Quem diria, realmente Marte é deserto açoitado sempre por fortes ventos

Na entrada da redação de O Estado do Paraná no bairro Mercês em Curitiba havia a reprodução da primeira página de uma edição do mês de julho de 1965. Mês em que foi inaugurada a Rodovia do Café. O jornal sempre trazia manchete de impacto. E o diretor de redação Mussa José Assis não economizou naquela edição. Ele tascou: “Marte é deserto açoitado sempre por fortes ventos”. Claro que ele não olhou para o céu com binóculo na direção de Marte e fez a descoberta impactante. Ele recebeu material de agência noticiosa e considerou a notícia relevante. Afinal, não era todo dia que chegava notícias frescas de Marte na redação. E aquela, além de fresca, era quente.
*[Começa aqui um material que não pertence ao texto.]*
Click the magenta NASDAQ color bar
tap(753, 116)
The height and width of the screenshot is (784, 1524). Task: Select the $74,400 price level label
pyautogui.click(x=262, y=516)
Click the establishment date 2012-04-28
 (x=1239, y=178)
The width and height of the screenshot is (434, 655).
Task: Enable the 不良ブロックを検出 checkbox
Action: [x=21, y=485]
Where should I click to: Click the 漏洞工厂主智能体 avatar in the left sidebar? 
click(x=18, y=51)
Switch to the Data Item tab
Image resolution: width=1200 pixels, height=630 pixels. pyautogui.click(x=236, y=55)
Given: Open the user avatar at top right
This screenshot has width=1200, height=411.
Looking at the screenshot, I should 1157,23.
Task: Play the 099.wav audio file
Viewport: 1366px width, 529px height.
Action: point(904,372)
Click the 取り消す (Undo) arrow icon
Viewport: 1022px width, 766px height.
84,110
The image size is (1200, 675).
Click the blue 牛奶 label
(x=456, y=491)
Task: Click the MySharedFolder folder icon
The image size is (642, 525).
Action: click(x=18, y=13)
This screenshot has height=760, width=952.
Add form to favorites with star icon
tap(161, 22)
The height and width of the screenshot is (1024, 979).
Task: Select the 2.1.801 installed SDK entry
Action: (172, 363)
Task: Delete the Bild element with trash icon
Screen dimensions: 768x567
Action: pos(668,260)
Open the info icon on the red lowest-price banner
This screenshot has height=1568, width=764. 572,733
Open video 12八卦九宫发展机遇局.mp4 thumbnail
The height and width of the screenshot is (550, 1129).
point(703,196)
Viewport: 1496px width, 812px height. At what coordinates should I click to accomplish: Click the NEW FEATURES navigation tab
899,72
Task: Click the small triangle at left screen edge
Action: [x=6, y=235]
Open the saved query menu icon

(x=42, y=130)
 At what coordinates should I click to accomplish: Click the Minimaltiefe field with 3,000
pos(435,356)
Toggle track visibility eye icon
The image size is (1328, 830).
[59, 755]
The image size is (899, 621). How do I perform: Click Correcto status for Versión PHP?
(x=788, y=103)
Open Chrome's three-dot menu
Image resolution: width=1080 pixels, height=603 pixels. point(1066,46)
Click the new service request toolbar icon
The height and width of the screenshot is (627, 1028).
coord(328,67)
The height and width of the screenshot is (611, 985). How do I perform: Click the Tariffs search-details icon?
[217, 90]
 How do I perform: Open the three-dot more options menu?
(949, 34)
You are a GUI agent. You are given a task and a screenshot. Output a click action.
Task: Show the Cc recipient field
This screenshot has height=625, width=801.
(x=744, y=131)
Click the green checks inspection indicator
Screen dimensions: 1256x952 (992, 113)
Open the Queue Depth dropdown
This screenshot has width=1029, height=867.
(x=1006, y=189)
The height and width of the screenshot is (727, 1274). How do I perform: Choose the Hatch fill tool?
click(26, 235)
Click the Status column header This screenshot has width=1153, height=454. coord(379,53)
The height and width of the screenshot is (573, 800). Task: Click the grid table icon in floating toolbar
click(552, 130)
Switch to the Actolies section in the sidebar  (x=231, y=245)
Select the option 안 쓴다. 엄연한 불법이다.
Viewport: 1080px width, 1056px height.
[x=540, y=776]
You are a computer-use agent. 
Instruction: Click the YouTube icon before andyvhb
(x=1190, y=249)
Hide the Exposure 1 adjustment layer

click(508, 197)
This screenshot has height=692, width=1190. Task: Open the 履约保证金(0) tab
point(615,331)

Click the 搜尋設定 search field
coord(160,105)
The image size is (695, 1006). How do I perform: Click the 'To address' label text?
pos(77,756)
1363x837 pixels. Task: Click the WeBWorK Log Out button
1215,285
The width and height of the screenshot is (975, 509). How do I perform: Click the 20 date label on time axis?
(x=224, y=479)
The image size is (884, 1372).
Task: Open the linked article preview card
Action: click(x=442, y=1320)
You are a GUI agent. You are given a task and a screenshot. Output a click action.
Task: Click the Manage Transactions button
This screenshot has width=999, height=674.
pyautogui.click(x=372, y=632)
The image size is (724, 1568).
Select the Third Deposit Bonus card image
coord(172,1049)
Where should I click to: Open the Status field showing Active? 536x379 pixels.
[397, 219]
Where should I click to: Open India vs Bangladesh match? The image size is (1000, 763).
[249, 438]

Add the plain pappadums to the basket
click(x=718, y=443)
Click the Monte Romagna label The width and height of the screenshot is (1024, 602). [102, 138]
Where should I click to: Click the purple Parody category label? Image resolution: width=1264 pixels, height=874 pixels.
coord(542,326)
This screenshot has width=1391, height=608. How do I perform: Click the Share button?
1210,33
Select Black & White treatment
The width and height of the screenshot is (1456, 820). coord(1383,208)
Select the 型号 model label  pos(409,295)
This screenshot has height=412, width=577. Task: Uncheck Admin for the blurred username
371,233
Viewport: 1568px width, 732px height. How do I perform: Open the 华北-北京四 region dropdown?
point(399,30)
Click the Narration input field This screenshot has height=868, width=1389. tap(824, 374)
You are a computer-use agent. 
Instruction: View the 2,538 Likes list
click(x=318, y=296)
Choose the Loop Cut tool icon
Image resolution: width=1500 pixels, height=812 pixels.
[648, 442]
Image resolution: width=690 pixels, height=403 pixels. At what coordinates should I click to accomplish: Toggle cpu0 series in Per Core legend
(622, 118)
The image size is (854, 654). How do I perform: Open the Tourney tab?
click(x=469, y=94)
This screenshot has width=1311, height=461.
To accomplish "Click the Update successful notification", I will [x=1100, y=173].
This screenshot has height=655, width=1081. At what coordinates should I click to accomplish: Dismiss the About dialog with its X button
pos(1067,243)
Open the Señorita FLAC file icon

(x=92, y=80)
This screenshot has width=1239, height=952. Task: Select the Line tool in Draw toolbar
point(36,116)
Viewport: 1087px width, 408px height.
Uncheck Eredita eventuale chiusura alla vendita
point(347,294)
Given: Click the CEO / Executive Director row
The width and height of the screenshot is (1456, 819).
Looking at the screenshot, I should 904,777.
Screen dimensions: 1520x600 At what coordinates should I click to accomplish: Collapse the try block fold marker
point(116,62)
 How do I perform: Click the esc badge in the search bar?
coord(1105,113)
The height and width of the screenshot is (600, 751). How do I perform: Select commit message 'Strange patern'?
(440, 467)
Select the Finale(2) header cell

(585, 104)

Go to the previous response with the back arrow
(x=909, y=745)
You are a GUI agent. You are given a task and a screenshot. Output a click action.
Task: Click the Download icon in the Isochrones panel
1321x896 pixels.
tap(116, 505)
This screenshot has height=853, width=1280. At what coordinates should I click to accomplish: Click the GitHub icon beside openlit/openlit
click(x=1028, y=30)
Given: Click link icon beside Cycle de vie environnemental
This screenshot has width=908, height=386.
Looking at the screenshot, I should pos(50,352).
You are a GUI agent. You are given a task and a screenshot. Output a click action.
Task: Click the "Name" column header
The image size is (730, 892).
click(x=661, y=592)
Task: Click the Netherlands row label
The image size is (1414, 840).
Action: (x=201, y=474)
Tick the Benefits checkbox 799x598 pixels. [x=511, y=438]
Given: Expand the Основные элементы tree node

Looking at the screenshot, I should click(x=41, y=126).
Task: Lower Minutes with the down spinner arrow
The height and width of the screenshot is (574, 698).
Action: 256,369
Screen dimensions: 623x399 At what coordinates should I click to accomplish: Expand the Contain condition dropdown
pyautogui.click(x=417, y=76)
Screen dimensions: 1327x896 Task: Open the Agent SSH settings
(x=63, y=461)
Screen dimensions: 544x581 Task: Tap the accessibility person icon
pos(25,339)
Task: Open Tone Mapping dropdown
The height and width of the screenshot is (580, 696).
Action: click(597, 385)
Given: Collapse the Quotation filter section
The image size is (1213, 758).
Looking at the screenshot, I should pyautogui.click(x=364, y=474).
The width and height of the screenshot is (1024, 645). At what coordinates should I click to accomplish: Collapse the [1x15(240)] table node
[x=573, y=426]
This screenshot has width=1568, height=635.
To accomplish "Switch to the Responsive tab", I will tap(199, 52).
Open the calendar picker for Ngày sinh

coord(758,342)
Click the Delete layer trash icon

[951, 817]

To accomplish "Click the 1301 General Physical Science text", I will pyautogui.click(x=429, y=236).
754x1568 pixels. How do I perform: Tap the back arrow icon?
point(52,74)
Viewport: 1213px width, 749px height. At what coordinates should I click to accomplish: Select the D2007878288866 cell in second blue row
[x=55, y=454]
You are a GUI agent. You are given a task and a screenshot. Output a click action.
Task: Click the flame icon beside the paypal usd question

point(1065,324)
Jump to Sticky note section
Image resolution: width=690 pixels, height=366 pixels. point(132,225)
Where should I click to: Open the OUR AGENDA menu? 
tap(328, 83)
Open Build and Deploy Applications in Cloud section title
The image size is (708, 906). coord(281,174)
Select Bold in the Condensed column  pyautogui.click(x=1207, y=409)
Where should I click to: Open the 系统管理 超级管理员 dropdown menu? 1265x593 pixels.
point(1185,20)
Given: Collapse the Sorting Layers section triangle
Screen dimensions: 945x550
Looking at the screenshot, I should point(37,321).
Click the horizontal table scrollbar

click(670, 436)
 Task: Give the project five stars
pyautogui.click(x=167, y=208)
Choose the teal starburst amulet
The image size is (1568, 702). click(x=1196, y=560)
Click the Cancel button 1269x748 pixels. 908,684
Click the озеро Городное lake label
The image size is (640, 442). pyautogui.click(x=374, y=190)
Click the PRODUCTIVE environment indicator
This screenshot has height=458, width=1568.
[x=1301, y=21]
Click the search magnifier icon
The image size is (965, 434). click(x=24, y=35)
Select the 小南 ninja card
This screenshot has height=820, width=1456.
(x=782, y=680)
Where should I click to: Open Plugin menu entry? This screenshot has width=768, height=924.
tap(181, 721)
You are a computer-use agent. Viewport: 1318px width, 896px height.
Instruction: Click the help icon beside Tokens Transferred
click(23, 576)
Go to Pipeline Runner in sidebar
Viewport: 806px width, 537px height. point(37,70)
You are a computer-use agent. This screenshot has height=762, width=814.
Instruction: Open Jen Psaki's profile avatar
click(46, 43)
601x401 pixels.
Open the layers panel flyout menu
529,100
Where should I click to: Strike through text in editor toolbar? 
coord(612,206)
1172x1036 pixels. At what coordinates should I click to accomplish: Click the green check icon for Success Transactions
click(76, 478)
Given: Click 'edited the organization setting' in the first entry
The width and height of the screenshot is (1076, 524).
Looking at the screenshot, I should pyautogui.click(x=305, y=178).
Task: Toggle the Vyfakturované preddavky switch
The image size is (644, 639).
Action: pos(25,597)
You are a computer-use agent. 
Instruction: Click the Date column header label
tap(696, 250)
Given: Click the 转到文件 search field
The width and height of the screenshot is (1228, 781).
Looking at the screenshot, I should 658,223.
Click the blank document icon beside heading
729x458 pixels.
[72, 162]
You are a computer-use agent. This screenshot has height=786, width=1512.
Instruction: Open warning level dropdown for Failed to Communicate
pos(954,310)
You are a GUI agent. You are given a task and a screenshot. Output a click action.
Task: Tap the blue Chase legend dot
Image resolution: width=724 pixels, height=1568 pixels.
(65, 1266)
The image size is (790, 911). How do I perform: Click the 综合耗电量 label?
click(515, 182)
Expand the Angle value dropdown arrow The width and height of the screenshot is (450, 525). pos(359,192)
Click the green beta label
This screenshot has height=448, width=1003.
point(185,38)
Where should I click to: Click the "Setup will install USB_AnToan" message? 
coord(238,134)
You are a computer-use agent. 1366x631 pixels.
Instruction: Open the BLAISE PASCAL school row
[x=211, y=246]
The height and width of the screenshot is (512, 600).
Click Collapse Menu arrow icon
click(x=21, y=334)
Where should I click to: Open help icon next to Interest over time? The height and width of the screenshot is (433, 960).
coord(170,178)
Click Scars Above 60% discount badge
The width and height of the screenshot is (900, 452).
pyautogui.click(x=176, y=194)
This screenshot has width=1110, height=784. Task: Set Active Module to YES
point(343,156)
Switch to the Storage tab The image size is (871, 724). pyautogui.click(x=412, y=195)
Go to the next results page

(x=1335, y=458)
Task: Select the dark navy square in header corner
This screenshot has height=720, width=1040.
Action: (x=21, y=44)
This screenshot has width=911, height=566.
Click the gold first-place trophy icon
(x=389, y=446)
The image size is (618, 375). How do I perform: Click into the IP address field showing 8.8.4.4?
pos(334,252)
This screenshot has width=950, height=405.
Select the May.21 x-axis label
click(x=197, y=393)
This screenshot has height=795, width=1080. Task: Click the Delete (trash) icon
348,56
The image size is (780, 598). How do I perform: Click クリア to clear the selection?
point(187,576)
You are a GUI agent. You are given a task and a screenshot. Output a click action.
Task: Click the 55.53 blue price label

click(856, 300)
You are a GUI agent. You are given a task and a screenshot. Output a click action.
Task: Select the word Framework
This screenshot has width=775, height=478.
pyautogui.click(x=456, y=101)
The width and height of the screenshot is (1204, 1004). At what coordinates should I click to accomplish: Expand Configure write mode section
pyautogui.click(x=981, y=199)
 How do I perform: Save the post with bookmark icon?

Que Marte era deserto, sempre houve desconfiança por parte da gente aqui na Terra, especialmente após o advento dos potentes telescópios. Mas que o planeta era açoitado por fortes ventos era novidade.

Claro que sempre se procurou vida em Marte, não marcianos, mas alguma forma de vida, bacteriana que fosse. Mas e os ventos de onde vinham e para onde iam? E como alguém podia saber se lá não tinha árvores para a gente observar um indício visual do vento, como galhos se dobrando? A gente achava que era cascata, coisa de cientista maluco que a agência noticiosa reverberou. E toda vez que a gente entrava no jornal e lia a manchete, entrava na redação com cara irônica de quem sabia que Marte podia ser deserto, mas açoitado por fortes ventos já era exagero. O velho Mussa nem esquentou a cabeça. Mas o faro dele mais uma vez funcionou. Ou, como diria o Miguel, foi premonitório.

O pesquisador François Ayoub, da divisão de estudos planetários do Instituto de Tecnologia da Califórnia, informou dia destes que uma equipe conjunta americano-britânica mediu o deslocamento das ondulações de areia em uma dúzia de imagens feitas por satélite em uma área de 40 quilômetros na duna Nili Patera, ao longo de um ano marciano. E constatou “que as dunas de areia marciana estão migrando e que a velocidade de sua migração varia conforme a temporada”. Ou seja, isto não combina com a visão comum de paisagem marciana estática com ventos raros. Na realidade, Marte, como noticiou o Mussa lá nos anos 60 do milênio passado, realmente é açoitado por fortes ventos. “Os ventos em Marte podem ser fortes e atingir a velocidade de furacões (mais de 120 km/h)”, afirmou Ayoub. Agora, que aquilo é deserto, todo mundo sabe.